▸ **What you should do**: Please filter the entries for the word "computer" and copy every line that has it.

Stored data
--
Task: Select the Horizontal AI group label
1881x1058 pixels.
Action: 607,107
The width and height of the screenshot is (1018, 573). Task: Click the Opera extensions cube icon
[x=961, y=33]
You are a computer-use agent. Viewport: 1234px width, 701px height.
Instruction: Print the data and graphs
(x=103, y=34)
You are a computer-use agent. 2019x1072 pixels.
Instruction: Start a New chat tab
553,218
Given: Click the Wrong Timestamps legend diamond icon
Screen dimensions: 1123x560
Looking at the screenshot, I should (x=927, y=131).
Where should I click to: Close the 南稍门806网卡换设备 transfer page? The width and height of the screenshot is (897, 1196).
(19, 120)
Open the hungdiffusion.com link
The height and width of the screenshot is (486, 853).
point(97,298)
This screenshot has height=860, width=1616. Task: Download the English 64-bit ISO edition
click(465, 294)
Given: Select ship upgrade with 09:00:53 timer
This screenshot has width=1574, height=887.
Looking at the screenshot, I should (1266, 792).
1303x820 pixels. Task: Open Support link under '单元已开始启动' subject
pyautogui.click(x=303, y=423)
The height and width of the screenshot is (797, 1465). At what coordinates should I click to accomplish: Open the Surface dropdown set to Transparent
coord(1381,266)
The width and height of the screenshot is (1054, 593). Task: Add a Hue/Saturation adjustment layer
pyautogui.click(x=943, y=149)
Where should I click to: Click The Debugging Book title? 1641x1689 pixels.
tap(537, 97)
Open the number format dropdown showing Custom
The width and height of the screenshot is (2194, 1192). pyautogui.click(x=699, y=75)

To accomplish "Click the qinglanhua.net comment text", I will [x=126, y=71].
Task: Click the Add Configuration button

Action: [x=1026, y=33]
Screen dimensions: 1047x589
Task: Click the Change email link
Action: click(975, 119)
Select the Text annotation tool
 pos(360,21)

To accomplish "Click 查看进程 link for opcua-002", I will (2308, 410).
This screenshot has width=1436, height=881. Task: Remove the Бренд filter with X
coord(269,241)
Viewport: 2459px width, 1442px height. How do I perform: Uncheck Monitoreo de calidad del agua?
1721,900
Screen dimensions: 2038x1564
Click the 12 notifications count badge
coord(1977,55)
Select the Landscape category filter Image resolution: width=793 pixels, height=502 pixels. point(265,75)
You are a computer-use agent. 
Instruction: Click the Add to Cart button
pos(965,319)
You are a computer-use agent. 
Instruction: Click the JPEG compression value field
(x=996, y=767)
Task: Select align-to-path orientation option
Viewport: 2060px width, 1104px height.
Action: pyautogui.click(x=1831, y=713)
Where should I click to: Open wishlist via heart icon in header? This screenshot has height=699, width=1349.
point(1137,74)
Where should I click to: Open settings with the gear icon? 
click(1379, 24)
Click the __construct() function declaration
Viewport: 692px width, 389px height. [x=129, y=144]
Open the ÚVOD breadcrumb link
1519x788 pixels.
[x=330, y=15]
--
▸ **Solution below**:
You are a computer-use agent. Viewport: 1234px width, 701px height.
You are a computer-use agent. 2019x1072 pixels.
You are a computer-use agent. 
You are a computer-use agent. 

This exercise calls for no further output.